The entire Rakhine community has been wrongly cast, at least internationally, as violent anti-Muslim extremists. This narrative ignores the diversity of opinions that exists and the fact that the Rakhine are themselves a long-oppressed minority.

In some ways, it has been a blessing for Myanmar that it has figured so prominently in U.S. foreign policy. American and Western pressure helped strengthen the hand of reformers. When Western sanctions began to produce diminishing returns, Washington rightly changed tack and engaged, showing that China was not Myanmar’s only option for a friend. Myanmar could even enter into the international marketplace, whose investors and customers it desperately needed.

In other ways, however, the U.S. focus has been a burden.

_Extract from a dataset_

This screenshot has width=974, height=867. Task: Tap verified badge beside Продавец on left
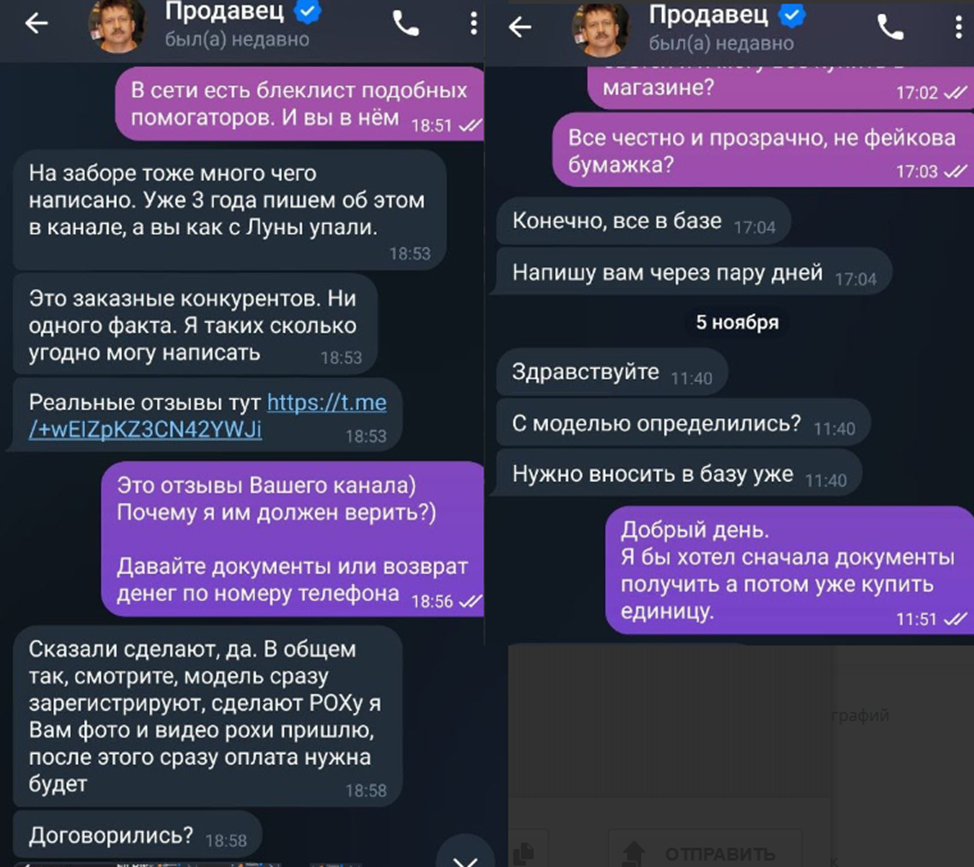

The opening to Myanmar was lauded as a victory for the Obama administration and perhaps is former Secretary of State Hillary Clinton’s leading achievement.

But President Barack Obama is now viewed as a lame-duck, with a surfeit of enemies and a resurgent Republican Party controlling both houses of Congress next year. Clinton is a likely Democratic presidential candidate in 2016. Anything she might take credit for – like the opening to Myanmar — will be attacked.

The Myanmar people deserve better than to have their fates caught up in Washington’s partisan politics at this fraught juncture. Transitions take a long time. (Consider the Arab Spring.) They can require the commitment of a generation or more.

Some in Washington are calling for new sanctions on Myanmar. But remember, Obama and Clinton decided to review U.S. policy on Myanmar in his first term because of bipartisan agreement that isolation and sanctions were not working. Something else, they decided, was needed. There was agreement on that. So something new was tried — and it is working.

Sanctions advocates should also consider Myanmar’s region. The country is not surrounded by well-functioning democratic governments untroubled by domestic conflict. To some degree, Myanmar, because its recent successes are so associated with Western — and especially U.S. — engagement, faces higher expectations than those applied to neighbors, which have had a good deal more time to find their own ways forward.

The West has a choice: Whether to stand on the sidelines and withholding support until there is a perfect outcome in Myanmar, or to engage in the messy but vital business of working with Myanmar as it changes from a closed authoritarian country to a more open, democratic and prosperous society.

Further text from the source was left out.